1.3. Em 2015 termina o Marco de Acção de Hyogo, instrumento que se enquadra na Estratégia Internacional de Redução do Risco de Desastres Naturais. O país está marcado por riscos de desastres naturais como a erosão, seca, inundações e outros eventos climáticos extremos, mas ninguém sabe se foram criadas as plataformas nacionais multisectoriais para orientar os processos de formulação de políticas sendo que a primeira prioridade de Acção de Hyogo é fazer com que a redução dos riscos de desastres seja uma prioridade nacional e local com uma sólida base institucional. Não há informação ou capacitação para se aferir do grau de resiliência do país e das comunidades face aos riscos de desastres naturais.

  1. As estimativas globais da Internacional Land Coalition citada pela Esporo (2014) apontam para 57 milhões de hectares do continente africano que foram objecto de negócios com países e corporações internacionais. Em boa verdade, esses negócios não têm sido transparentes e são causa de muitos conflitos, pois, não está em causa apenas a riqueza do solo, mas também, de outros recursos.
  2. A especulação do preço da terra criou uma segregação espacial e humana, sobretudo, em áreas urbanas ou urbanizáveis. As familias mais empobrecidas ocupam áreas de elevado risco com registo de mortes quando ocorrem as inundações ou movimentos de massa. Não existem mapas de riscos. O silêncio face à inexistência de uma tabela de preços da terra e Angola constitui, sem dúvida uma ilegalidade de fonte das receitas do Estado.
  3. A não titulação das terras rurais comunitárias pelo reconhecimento nos termos da constituição fundiária deu lugar ao sentimento de insegurança de posse das terras que integram o dominio consuetudinário. As Autoridades do Poder Tradicional falam em sentimento de abandono, pois, ao mesmo tempo que são acusadas pelas populações de conluio com as Administrações por sua vez estas acusam as Administrações de venderem as terras quando na verdade, em muitos casos, são coagidas a assinar documentos por orientação superior. Existem casos de ameaças de prenderem os Sobas nalguns municípios, simplesmente, por reclamarem o princípio do respeito pelas terras rurais comunitárias em conformidade com o disposto no Artigo 4o da Lei no 9/04.
  4. As Reservas Fundiárias do Estado foram constituida s sem a participação localdas populações. A informação foi deficitária. Por isso, muitas comunidades foram surpreendidas com vedações de grandes extensões de terras. Muitas Reservas foram instaladas em terras rurais comunitárias privando as famílias de suas lavras, culturais, enfim, dos seus direitos culturais e económicos inscritos no domínio consuetudinário. Existem vários casos, fica aqui o exemplo das comunidades de Kissanga-Kungu no município da Cela, Waku-Kungu cujas famílias reclamam por suas terras por não terem sido indemnizadas nem indicados outros terrenos.

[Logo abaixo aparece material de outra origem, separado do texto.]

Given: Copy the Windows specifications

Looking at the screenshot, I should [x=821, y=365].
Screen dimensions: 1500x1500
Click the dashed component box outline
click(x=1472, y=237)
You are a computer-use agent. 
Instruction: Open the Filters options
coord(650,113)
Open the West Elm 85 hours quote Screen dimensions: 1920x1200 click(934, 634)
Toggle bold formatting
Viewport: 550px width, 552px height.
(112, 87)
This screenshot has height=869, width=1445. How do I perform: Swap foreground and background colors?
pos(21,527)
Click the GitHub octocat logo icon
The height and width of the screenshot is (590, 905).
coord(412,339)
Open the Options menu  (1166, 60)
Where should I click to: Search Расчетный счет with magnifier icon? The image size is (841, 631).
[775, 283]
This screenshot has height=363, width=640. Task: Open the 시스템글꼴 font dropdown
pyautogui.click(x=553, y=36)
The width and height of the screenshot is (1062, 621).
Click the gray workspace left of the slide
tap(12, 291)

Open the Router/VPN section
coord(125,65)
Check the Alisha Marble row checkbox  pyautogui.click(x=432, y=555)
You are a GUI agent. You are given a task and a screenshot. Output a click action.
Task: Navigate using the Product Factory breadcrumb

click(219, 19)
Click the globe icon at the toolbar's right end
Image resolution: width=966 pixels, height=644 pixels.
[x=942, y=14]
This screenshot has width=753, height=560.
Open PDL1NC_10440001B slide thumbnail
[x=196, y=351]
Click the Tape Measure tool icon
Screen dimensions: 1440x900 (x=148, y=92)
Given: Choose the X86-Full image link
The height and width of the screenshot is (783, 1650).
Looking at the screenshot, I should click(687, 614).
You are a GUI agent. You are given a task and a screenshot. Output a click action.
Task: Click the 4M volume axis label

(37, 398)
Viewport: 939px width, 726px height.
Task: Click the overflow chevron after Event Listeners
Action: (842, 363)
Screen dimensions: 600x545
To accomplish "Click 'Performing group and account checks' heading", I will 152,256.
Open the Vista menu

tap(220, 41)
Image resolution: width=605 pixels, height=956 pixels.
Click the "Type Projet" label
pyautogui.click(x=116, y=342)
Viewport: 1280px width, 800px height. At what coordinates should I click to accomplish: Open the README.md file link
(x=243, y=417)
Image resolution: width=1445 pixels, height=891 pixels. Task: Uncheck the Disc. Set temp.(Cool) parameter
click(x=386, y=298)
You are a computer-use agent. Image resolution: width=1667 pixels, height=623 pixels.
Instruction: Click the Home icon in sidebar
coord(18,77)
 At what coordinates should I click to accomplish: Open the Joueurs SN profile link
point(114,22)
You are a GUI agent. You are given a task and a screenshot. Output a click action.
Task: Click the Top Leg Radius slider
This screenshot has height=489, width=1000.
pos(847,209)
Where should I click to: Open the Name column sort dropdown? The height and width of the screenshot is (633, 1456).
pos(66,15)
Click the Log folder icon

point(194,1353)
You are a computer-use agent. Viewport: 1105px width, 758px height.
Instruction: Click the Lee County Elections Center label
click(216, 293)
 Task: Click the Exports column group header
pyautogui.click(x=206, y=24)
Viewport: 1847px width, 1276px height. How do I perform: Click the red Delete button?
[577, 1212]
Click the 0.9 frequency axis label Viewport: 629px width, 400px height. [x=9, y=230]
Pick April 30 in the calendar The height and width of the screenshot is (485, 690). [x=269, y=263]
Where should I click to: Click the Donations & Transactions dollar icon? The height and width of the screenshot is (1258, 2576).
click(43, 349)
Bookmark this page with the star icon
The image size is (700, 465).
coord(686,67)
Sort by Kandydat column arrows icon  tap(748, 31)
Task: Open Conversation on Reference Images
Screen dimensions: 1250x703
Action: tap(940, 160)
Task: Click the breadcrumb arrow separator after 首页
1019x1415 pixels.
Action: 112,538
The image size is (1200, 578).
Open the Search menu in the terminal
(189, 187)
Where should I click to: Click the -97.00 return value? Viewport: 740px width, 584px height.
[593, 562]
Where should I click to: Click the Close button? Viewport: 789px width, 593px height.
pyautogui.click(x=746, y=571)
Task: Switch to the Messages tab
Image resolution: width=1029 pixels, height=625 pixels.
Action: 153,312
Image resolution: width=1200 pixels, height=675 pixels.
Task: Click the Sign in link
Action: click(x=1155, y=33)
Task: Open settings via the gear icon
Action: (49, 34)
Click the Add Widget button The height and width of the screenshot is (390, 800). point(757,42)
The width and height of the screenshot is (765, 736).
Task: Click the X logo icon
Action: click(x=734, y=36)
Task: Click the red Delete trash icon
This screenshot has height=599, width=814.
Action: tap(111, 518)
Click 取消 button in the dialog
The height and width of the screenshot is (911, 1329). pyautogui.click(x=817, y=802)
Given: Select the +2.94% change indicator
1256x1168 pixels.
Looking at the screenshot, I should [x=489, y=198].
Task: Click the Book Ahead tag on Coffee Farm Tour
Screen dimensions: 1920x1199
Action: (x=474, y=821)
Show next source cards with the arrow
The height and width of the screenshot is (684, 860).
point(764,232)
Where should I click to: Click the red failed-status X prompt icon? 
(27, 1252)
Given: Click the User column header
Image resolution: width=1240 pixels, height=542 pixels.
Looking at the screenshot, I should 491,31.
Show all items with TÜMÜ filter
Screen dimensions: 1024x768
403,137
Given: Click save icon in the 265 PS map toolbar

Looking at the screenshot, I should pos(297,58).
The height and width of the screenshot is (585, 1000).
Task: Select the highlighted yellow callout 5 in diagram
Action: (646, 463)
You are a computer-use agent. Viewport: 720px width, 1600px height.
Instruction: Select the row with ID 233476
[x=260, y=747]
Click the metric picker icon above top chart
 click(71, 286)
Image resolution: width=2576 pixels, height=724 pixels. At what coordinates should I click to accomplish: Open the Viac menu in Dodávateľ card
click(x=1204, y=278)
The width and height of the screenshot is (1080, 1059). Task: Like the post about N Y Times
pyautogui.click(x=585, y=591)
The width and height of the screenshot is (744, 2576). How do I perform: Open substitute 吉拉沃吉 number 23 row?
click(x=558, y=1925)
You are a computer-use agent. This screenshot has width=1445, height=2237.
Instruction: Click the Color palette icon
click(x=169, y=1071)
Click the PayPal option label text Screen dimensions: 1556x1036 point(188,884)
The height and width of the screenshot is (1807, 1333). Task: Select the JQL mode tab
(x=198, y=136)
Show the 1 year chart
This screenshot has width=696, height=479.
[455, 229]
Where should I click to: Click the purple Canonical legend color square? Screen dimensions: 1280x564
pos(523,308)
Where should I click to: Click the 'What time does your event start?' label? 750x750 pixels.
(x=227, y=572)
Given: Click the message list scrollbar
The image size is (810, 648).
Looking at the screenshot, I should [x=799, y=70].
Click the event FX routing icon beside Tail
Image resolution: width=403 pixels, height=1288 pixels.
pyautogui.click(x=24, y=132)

Por tudo isso e outras ocorrências que põem em causa a sustentabilidades dos solos em Angola, a segurança alimentar e os direitos culturais e económicos das populações, a Rede Terra não pode calar essas verdades quando está em causa a promoção da justiça social e económica no campo como se pode ler no Decreto Presidencial no 216/11. Por isso, em 2012 submenteu à Assembleia Nacional de Angola uma proposta de resolução de conflitos de terras intitulada «Reflexão Alargada sobre os Mecanismos de Combate às Ocupações Ilegais de Terras e Titulação das Terras Rurais Comunitárias» no quadro de uma audiência que o Exmo. Sr. Engo Paulo Cassoma, Ex-Presidente da Assembleia Nacional concedeu à Direcção da Rede Terra. Infelizmente, depois de alguns encontros com a 6a Comissão o documento não mereceu da Assembleia Nacional a atenção devida.

A Rede Terra apela aos Senhores Deputados, sobretudo, os de círculos provinciais para que criem maior proximidade e diálogo com as comunidades e tenham em atenção as suas preocupações e interesses legítimamente protegidos, por isso, são os seus representantes.

Viva o Dia Mundial do Solo

Bernardo Castro, Director da Rede Terra.